Hello,
Interesting project you've chosen. Could you elaborate on what you mean by conduit?
If it's what I think it is: a small pathway that will deliver the drug to the specific locations at a desired rate, then I'll also assume that it has to be permeable at some point. But that will depend on if it is end point (just a tube that provides the medicine) or a semi-permeable membrane that will slowly deliver the drug.
End point would be easier, since you could just have a constant influx of medicine in one spot and attempt to model the diffusion of it in the skin using some sort of Stokes-Einstein diffusion equation where the 'tissue' has some average diffusion constant. You would have to convert it to a spherical coordinate system with a little bit of calculus (or you could just look up the right answer) but it's certainly possible.

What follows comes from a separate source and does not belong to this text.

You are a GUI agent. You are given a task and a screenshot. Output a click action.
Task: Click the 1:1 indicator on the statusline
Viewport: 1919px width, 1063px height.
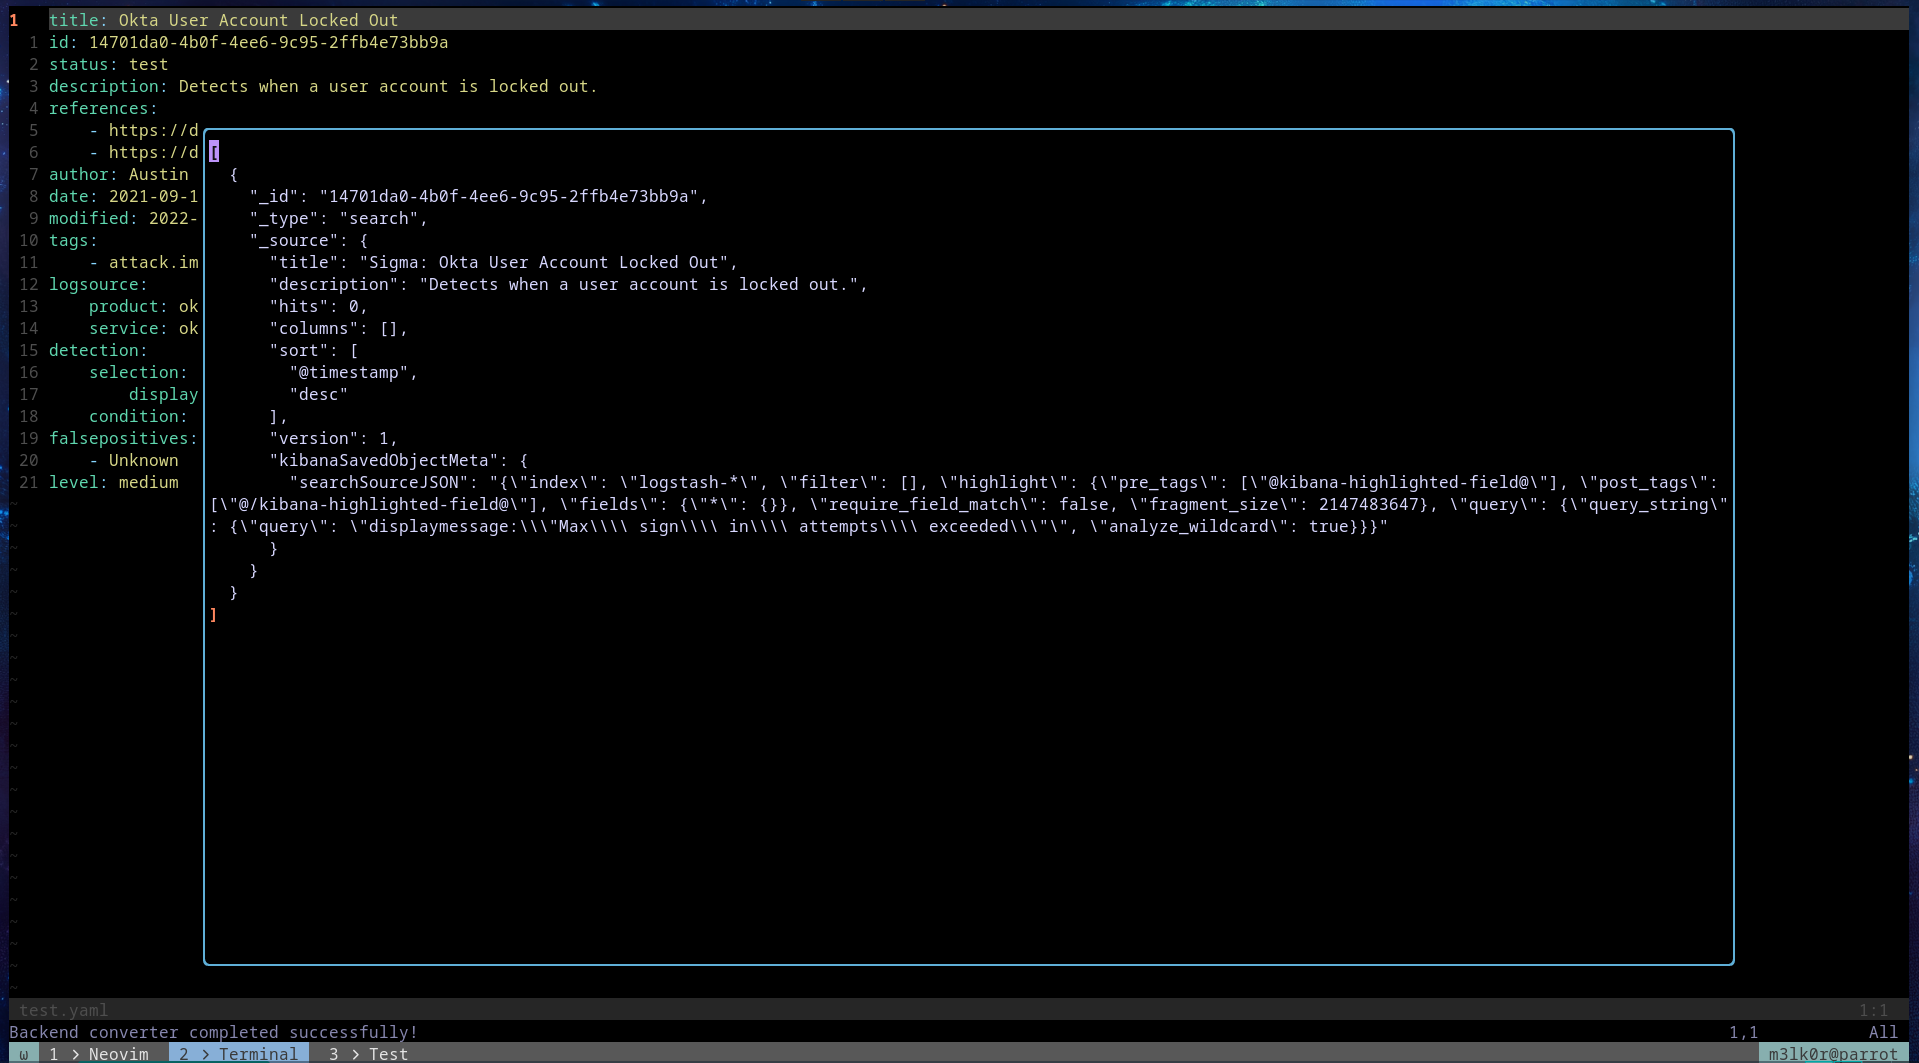tap(1875, 1009)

The semi-permeable version is a little more elegant, giving a more full delivery of the medicine using only a single 'conduit', but the concentration of the medicine will decrease over time. Luckily that should be an easy variable to integrate into your system. This version would require converting to a cylindrical coordinate system, but like I said before: the information is already out there. Constructing it, may be more difficult.
Not sure if I helped.
-SG
Over many years, I have been trying to slowly learn about fluid
dynamics and CFD and hoping to stick to open-source tools. I am
interested in nanofluidics and electrophoresis modelling.
Here are some links I collected, but have not repeated yet:
https://en.wikiversity.org/wiki/CAD_to_FEniCS_example
https://fenicsproject.org/pub/tutorial/html/._ftut1009.html#ftut1:NS
A list of software:
https://cfdandheattransfer.wordpress.com/category/cfd-softwares/
I have a Python library to programmatically create 3D objects using BRL-CAD:
https://github.com/nmz787/python-brlcad-tcl
which can export to at least:
STL and image-slices (for i.e. lithography masks)
-Nathan
On Wed, Dec 13, 2017 at 8:41 PM, Samantha Kamath
<samanthakamath2000@gmail.com> wrote:
>However, COMSOL is expensive; does anybody know of an open source alternative to COMSOL that allows for a similar approach?